Am 31.8.2019 waren wir wieder mit einem Infotisch auf dem in Münster stattfindenden Christopher Street Day vertreten. Der CSD erinnert an den ersten bekannt gewordenen Aufstand von Homosexuellen und anderen sexuellen Minderheiten gegen die Polizeiwillkür in der New Yorker Christopher Street im Jahr 1969. Eine Gruppe aus amnesty Mitgliedern verschiedener Münsteraner Gruppen lief auf der Demo mit mit unserem Banner: „Menschen sind nicht gleich aber ihre Rechte“. Am Infotisch standen die CSD-BesucherInnen dann interessiert und engagiert Schlange, um unsere Listen zu unterschreiben und führten spannende Gespräche mit uns. Schließlich hatten wir jeweils mehr als 160 Unterschriften gesammelt für die Beendigung der Kriminalisierung einvernehmlicher gleichgeschlechtlicher Aktivitäten im Militär in Südkorea, zum Schutz der Menschenrechte für Sexarbeiter*innen in der Dominikanischen Republik und für die Freiheit von Alejandra aus El Salvador und andere Asylsuchende in den USA. Außerdem verteilten wir Postarten, in denen Gerechtigkeit für die in Brasilien ermordete Marielle Franco gefordert wird.

Asylsuchende Transfrau aus der Haft entlassen

Am 6. September erreichte uns die Nachricht, dass die Asylsuchende Transfrau Alejandra Barrera aus El Salvador, für die wir auf dem CSD noch unterschriften sammelten, jetzt endlich freigelassen wurde. Nach ihrer Freilassung bedankte sie sich bei Amnesty International und der Partnerorganisation Translatin@ Coalation. Sie sagte: „Ich bin euch zwar noch nie begegnet, aber es ist mir eine Ehre euch eine Nachricht voller Liebe, Kampfgeist und Mut zu schicken. Mit euren unterstützenden Briefen habt ihr mir die Kraft gegeben, diesen für mich so schweren Kampf fortzusetzen. Vielen, vielen Dank. Ich bin hier und werde weiter kämpfen.“

Alejandra Barrera wird nun in Freiheit auf die Entscheidung über ihren Asylantrag warten und Amnesty International wird die Entwicklungen genau beobachten.
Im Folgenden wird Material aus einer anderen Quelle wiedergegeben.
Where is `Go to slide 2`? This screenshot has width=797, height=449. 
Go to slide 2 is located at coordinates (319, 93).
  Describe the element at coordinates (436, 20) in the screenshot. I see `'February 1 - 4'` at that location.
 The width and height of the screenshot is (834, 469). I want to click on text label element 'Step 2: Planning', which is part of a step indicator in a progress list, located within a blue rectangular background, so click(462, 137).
Dieses Bild hat ein leeres Alt-Attribut. Der Dateiname ist Transperson-Alejandra-Flucht-Mexiko-USA-2017.jpg

Hafenfest

Am 1.6.2019 stellten wir auf dem Hafenfest unseren neuen Fall aus Honduras vor. Passanten konnten Briefe abschicken, in denen die Aufklärung der Ermordung der Umweltaktivisten gefordert wurde.

Mut braucht Schutz

Am 16.4.2019 animierten wir die BesucherInnen der Aaseemensa, die Petition zum Fall des ermordeten mexikanischen Land- und Umweltaktivisten Julián Carillo zu unterschreiben.

Weltfrauentag

Am 8.3.2019 stellten wir in der Stadtbücherei ausgewählte Amnesty-Fälle zum Weltfrauentag vor. Darunter war auch der Fall von mehreren Frauenrechtlerinnen aus Saudi-Arabien, die zu unserer großen Freude wenig später frei gelassen wurden.